### [Provided records]
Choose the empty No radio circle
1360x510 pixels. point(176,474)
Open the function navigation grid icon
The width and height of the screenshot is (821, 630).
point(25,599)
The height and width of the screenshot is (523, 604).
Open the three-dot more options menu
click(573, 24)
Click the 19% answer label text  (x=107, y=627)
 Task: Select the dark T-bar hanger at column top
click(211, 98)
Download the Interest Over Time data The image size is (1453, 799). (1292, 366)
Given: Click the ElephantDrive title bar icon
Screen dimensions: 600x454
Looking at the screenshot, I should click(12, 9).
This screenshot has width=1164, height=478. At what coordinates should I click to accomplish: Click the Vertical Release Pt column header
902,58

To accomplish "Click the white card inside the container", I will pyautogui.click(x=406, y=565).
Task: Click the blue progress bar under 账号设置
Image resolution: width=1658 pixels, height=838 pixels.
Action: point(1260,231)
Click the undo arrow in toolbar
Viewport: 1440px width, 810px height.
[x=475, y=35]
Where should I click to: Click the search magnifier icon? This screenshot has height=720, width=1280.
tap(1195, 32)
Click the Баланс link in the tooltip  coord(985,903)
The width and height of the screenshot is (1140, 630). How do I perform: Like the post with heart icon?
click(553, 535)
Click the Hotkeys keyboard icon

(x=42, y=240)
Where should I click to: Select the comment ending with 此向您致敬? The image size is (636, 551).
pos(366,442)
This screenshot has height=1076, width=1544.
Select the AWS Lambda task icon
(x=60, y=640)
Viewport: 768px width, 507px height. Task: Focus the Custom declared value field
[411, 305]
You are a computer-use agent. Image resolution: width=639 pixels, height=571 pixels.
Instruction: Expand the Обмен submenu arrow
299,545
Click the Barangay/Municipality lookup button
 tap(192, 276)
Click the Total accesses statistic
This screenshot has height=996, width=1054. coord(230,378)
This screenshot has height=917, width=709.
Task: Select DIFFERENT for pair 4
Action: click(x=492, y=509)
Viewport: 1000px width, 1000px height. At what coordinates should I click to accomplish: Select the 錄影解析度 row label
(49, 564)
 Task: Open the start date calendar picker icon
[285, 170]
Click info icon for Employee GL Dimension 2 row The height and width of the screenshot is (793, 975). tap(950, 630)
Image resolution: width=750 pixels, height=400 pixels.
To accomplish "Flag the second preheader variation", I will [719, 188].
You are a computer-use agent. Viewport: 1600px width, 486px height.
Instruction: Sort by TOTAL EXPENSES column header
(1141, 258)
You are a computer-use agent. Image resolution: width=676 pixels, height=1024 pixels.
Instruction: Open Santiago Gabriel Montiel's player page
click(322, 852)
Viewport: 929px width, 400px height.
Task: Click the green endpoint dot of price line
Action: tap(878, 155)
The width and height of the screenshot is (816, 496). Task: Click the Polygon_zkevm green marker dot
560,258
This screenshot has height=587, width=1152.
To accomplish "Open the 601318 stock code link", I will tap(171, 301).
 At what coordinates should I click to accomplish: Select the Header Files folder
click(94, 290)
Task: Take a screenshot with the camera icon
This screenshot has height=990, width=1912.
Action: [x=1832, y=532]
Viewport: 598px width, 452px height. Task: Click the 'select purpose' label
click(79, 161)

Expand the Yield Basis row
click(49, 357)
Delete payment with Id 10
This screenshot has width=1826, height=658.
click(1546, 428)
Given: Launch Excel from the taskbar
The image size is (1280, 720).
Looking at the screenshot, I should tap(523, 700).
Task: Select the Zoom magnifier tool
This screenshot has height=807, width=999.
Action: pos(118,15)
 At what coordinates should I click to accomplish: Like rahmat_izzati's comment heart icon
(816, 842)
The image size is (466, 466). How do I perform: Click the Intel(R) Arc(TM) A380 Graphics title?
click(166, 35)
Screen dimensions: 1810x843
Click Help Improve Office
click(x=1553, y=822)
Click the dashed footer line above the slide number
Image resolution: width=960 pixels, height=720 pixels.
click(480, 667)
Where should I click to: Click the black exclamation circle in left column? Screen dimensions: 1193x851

### [Exercise instructions]
Gather up every line in the data above that contains the word "agent", copying each one.

### [Output below]
You are a computer-use agent. Image resolution: width=639 pixels, height=571 pixels.
You are a computer-use agent. Viewport: 1600px width, 486px height.
You are a computer-use agent. Image resolution: width=676 pixels, height=1024 pixels.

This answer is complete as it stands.